MOTIFS DE LA DÉCISION
I – Sur la recevabilité
En l’espèce Madame [R] [K] justifie du signalement de la situation d’impayés à la CCAPEX des Bouches-du-Rhône le 28 novembre 2024 soit plus de deux mois avant l’assignation du 29 septembre 2025.
Toutefois il est rappelé qu’en application de l’article 24 III de la loi n°89-462 du 6 juillet 1989, dans sa rédaction applicable en l’espèce, à peine d’irrecevabilité de la demande, l’assignation aux fins de constat de la résiliation est notifiée à la diligence du commissaire de justice au représentant de l’État dans le département, au moins six semaines avant l’audience ;
Or en l’espèce, Madame [R] [K] verse aux débats un deuxième signalement du commandement de payer à la CCAPEX des Bouches-du-Rhône le 17 mars 2025 mais n’établit pas que l’assignation a été dénoncée dans les délais impartis à la Préfecture des Bouches-du-Rhône;
Aux termes de l’article 446-3 alinéa 1 du code de procédure civile, le juge peut inviter, à tout moment, les parties à fournir les explications de fait et de droit qu’il estime nécessaire à la solution du litige et les mettre en demeure de produire dans le délai qu’il détermine tous les documents et justifications propres à l’éclairer, faute de quoi il peut passer outre et statuer en tirant toute conséquence de l’abstention de la partie ou de son refus ;
Aux termes de l’article 444 du code de procédure civile, le président peut ordonner la réouverture des débats.
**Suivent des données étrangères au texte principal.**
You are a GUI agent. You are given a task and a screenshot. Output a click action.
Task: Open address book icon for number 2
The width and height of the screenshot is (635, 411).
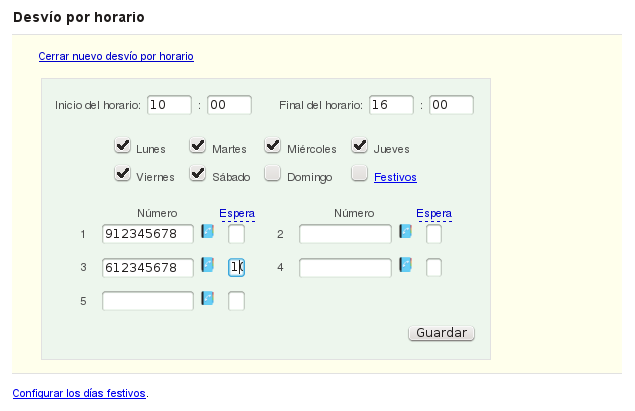click(x=406, y=232)
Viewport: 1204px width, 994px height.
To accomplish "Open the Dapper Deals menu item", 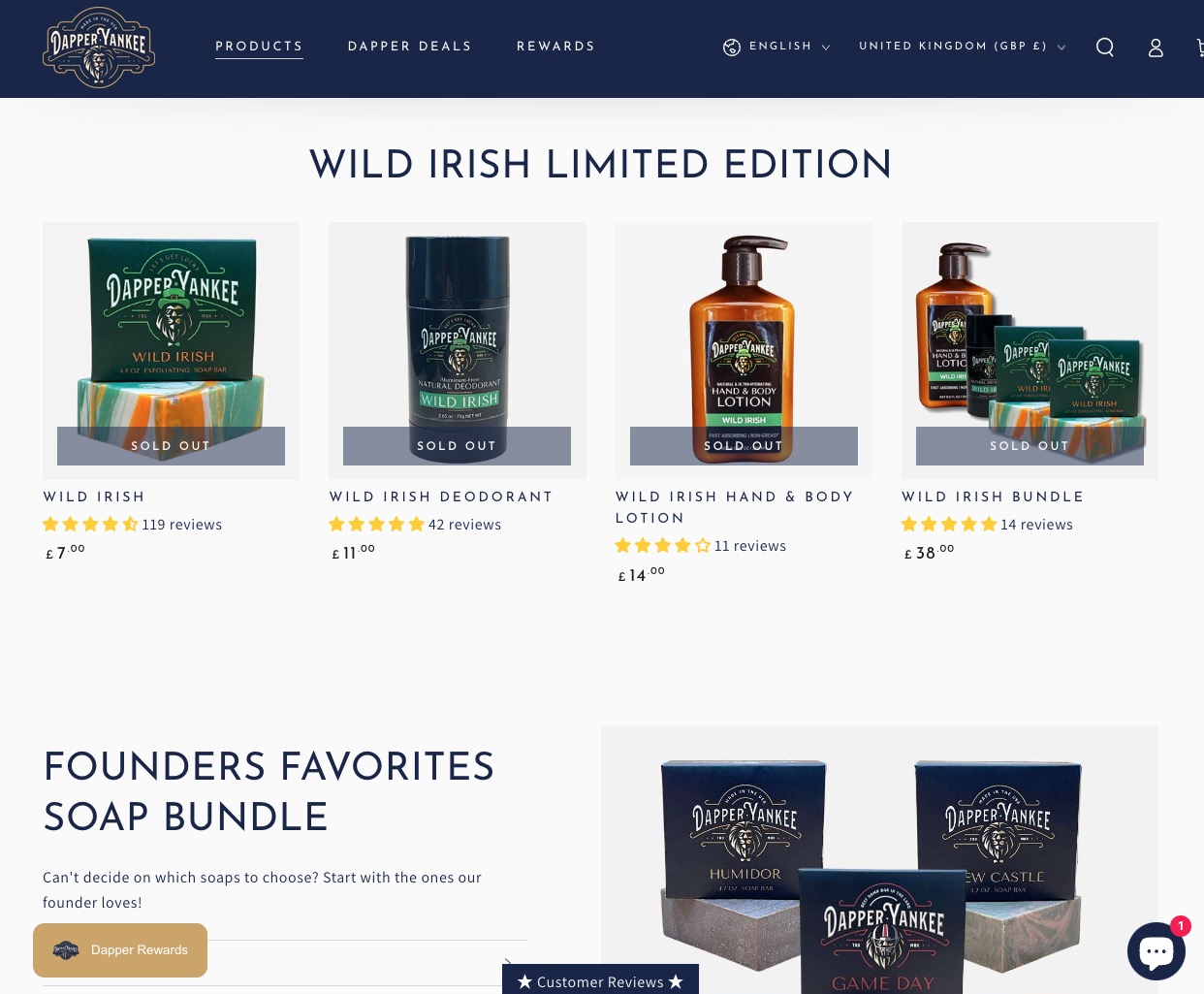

Il doit le faire chaque fois que les parties n’ont pas été à même de s’expliquer contradictoirement sur les éclaircissements de droit ou de fait qui leur avaient été demandés.
Il y a lieu d’ordonner exceptionnellement la réouverture des débats en invitant Madame [R] [K] à produire la dénonce de l’assignation du 14 mars 2025 à la Préfecture des Bouches-du-Rhône, et aux parties de s’expliquer contradictoirement;
Les demandes et les dépens seront réservés.
PAR CES MOTIFS
Nous, Juge du contentieux de la protection, assisté du Greffier, statuant en référé après débats publics, par ordonnance avant dire droit mise à disposition au greffe,
Ordonnons la réouverture des débats aux fins susvisées à l’audience du jeudi 19 MARS 2026 à 14h00 salle 1 à l’adresse suivante : [Adresse 5], [Adresse 6];
Rappelons aux parties qu’elles doivent comparaître ou se faire représenter à cette audience et qu’à défaut, la juridiction rendra une ordonnance sur les seuls éléments fournis par la partie comparante.
Disons que la notification de la présente décision par les soins du greffe vaut convocation ;
Réservons les demandes et les dépens.
Ainsi ordonné et prononcé les jour, mois et an que dessus par sa mise à disposition au greffe.